::: DATA SHOWN
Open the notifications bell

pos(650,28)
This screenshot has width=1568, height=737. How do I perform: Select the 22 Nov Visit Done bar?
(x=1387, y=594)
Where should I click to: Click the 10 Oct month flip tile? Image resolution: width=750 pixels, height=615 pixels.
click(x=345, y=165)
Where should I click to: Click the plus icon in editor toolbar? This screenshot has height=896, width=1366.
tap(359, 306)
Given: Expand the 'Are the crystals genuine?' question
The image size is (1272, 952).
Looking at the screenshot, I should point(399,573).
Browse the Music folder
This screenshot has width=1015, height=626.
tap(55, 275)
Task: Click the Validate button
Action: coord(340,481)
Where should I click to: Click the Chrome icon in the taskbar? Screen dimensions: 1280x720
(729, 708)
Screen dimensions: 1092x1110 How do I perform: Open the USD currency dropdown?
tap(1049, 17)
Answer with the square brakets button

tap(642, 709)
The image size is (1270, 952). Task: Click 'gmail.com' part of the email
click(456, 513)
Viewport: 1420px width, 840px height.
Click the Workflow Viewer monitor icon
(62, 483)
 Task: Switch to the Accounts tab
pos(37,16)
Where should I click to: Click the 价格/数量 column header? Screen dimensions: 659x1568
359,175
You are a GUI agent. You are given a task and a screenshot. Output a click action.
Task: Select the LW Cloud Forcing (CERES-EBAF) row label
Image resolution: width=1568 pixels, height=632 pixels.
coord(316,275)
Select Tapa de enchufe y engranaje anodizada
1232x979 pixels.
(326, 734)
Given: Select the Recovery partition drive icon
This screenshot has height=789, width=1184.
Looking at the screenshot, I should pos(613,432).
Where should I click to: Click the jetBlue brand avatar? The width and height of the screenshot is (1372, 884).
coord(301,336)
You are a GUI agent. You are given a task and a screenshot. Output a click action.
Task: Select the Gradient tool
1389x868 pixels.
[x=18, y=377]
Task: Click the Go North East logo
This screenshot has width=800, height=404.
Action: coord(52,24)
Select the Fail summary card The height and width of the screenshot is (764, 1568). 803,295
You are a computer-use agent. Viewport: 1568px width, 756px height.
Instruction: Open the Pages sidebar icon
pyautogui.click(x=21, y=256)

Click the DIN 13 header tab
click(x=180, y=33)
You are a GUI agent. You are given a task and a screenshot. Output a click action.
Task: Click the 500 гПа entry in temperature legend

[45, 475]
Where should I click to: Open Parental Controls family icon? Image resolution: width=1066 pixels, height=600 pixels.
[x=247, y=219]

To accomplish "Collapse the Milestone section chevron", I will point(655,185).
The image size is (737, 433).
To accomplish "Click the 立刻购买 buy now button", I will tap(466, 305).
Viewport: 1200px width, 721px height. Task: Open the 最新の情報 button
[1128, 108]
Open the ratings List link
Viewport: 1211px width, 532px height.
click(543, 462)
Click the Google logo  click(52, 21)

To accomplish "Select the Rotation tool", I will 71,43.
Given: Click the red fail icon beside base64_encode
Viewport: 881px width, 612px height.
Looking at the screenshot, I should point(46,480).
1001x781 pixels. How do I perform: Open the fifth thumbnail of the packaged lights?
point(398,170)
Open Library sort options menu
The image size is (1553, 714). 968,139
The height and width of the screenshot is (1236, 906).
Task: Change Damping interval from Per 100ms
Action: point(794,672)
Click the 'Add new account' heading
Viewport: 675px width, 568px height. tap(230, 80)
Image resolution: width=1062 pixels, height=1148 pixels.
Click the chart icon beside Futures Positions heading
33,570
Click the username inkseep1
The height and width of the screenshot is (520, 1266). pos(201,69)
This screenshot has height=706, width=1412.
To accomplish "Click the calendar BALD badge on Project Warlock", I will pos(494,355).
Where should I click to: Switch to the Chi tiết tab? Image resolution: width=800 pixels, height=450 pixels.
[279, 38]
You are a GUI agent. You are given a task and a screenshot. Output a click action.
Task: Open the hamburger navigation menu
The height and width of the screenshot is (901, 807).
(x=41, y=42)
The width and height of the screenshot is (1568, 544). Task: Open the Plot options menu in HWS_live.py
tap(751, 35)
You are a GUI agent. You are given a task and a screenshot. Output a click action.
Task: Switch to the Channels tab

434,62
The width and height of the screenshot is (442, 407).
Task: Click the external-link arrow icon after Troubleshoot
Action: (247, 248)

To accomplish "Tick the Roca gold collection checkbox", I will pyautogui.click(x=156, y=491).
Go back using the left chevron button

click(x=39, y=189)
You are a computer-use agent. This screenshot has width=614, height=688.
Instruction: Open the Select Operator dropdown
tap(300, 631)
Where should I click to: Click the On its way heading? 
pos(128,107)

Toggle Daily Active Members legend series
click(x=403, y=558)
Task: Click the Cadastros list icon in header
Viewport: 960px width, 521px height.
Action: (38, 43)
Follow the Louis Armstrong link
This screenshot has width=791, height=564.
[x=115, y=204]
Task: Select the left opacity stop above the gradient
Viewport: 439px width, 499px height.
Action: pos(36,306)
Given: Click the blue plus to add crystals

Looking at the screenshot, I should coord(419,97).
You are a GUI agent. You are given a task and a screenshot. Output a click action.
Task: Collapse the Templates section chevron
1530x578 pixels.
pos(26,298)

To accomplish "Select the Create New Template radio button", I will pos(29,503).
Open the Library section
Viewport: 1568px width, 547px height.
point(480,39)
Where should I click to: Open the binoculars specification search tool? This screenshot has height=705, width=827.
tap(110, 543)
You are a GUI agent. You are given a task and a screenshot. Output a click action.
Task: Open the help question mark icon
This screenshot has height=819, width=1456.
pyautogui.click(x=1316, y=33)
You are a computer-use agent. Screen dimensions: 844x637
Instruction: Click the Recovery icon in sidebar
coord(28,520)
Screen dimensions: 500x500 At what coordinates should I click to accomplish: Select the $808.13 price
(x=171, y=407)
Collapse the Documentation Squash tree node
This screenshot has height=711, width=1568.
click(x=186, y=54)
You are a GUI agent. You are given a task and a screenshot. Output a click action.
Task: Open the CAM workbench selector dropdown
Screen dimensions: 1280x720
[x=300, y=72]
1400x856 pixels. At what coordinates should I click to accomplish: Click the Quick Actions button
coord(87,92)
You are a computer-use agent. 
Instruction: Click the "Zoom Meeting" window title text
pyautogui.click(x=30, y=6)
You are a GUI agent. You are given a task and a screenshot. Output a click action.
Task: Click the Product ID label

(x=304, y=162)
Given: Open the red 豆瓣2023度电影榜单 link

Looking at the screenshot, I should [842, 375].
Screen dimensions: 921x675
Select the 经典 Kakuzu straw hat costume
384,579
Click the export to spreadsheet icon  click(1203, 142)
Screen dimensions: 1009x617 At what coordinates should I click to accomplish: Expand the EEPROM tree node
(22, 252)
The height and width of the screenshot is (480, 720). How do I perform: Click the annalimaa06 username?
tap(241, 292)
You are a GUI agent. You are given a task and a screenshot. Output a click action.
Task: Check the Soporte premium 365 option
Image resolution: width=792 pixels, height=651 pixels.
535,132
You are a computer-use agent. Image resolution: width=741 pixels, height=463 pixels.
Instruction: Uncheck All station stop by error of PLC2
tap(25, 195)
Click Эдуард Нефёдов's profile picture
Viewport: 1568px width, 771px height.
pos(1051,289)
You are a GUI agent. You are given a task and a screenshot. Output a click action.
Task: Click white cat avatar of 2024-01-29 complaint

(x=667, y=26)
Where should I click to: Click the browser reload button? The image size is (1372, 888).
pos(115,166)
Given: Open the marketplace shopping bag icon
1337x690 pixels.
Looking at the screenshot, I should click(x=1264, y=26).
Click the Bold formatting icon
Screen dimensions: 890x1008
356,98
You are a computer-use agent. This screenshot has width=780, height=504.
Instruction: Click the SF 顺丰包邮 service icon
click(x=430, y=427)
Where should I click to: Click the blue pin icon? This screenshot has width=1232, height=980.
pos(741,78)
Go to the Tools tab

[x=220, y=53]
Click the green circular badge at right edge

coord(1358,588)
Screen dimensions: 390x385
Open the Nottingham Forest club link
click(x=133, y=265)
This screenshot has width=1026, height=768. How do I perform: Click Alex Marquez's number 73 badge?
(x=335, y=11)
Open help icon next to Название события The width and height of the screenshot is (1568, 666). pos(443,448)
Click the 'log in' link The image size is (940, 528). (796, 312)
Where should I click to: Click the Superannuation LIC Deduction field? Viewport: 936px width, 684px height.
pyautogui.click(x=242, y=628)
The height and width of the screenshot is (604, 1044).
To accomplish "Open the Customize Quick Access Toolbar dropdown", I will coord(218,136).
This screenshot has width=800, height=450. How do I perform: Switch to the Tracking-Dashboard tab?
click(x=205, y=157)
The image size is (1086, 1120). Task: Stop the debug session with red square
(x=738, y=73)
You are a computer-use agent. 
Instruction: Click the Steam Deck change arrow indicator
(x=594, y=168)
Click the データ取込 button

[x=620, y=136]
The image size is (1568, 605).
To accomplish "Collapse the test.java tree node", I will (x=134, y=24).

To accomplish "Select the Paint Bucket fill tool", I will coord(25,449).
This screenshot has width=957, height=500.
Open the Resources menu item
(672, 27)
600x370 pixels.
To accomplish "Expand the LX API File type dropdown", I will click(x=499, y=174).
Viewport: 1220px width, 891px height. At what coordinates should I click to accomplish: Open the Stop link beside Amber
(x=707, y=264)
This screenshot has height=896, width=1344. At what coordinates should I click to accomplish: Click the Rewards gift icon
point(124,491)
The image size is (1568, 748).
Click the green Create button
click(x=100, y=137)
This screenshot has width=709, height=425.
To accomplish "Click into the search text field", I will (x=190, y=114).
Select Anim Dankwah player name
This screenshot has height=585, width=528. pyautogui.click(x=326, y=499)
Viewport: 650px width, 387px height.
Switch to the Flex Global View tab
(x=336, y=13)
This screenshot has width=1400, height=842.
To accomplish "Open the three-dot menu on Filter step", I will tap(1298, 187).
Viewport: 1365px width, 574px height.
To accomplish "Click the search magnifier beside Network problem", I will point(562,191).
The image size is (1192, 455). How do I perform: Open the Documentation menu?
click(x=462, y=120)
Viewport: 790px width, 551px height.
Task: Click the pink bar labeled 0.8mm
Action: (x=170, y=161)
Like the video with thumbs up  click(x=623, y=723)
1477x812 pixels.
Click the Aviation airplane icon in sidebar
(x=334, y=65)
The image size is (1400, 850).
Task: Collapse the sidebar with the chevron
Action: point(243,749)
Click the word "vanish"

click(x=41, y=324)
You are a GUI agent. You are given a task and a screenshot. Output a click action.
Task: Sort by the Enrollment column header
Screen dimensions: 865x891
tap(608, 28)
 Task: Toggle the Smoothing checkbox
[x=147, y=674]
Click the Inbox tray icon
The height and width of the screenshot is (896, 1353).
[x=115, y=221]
::::::
Give the rows again from the start through the line containing "tap(359, 306)", inclusive, swapping "editor toolbar" for "formatting toolbar" and leaving everything else unchanged.

SOLUTION TO THE EXERCISE:
Open the notifications bell

pos(650,28)
This screenshot has width=1568, height=737. How do I perform: Select the 22 Nov Visit Done bar?
(x=1387, y=594)
Where should I click to: Click the 10 Oct month flip tile? Image resolution: width=750 pixels, height=615 pixels.
click(x=345, y=165)
Where should I click to: Click the plus icon in formatting toolbar? This screenshot has height=896, width=1366.
tap(359, 306)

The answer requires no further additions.